Within 6 hours, literally, she had 8 people from 8 different companies reach out to her and ask her if she was looking for work. The next day, she had another 10 messages. Clearly, completing the humiliation ritual did something to the algorithm to give her top placement in searches.
Based told Semi-based. Semi-based family member completed it, but is male. Still suddenly went from getting no random messages to having 5 in his inbox after 12 hours.
What I'm saying is, play the game if you're desperate but be aware there's a fookin game afoot. I doubt, I severely doubt, anybody who is a recruiter put the ESG linkedin learning diversity bullshit as a requirement in their canvasing searches. But here we go, the company is putting their thumb on the scale for progressivism.
Progressives want you broke, homeless and starving.
(Maybe the boost in interaction is designed to be like a cult's "love bomb" to encourage engagement with wokeshit.)
Hmm. So probably I get de-boosted because every time I'm recommended a "black voice," I block that shit. Every time someone in my network shares some DIE garbage, I mute them.
Happily employed right now though, so not too concerned for the time being.

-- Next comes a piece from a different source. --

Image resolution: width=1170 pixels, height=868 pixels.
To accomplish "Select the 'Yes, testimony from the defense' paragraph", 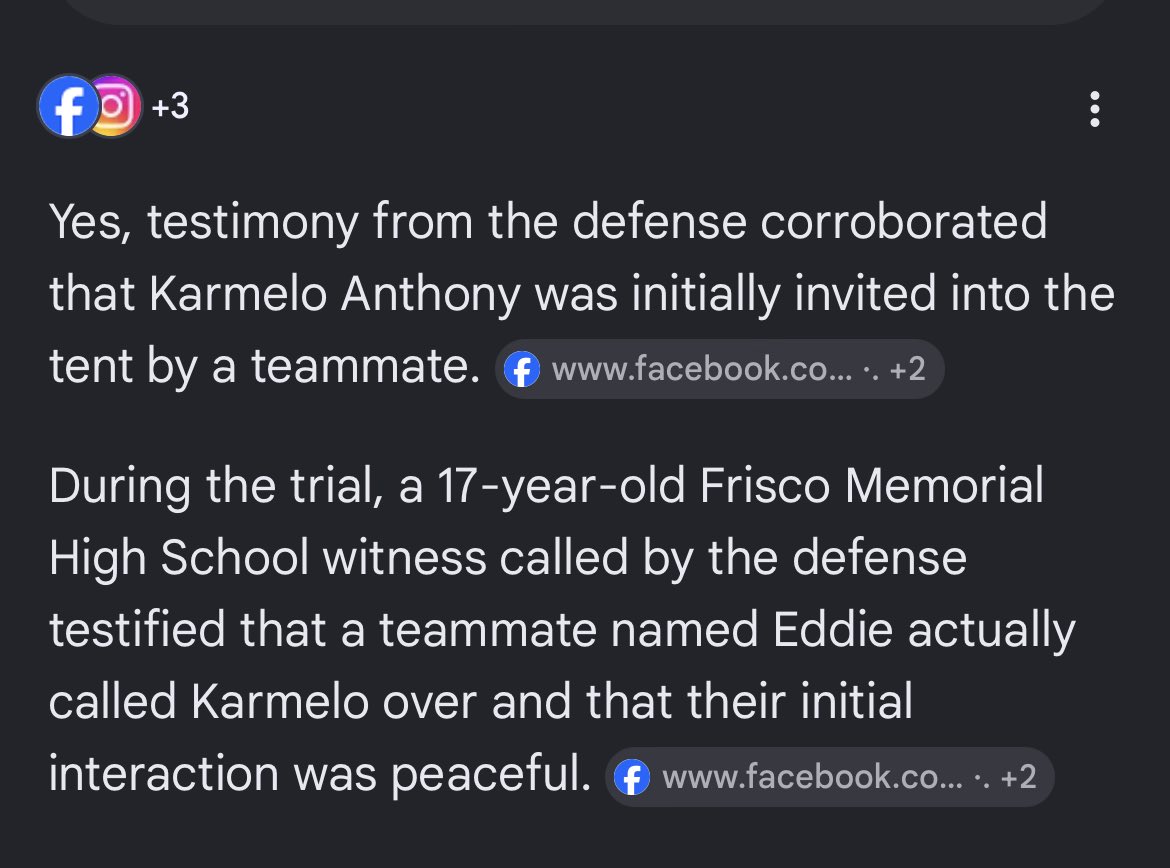I will coord(582,293).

doing any kind of social media through LinkedIn is your biggest mistake. if you must use it, only use it as a dump for your resume and a place to reach out directly to employers.
Oh, agreed 100%. I typically only log in to respond to recruiters, "I'm good now, but feel free to reach out in the future if you have a good fit." I figure it can't hurt. Then I click the main "feed" out of boredom and quickly get the hell out of there because it's generally awful.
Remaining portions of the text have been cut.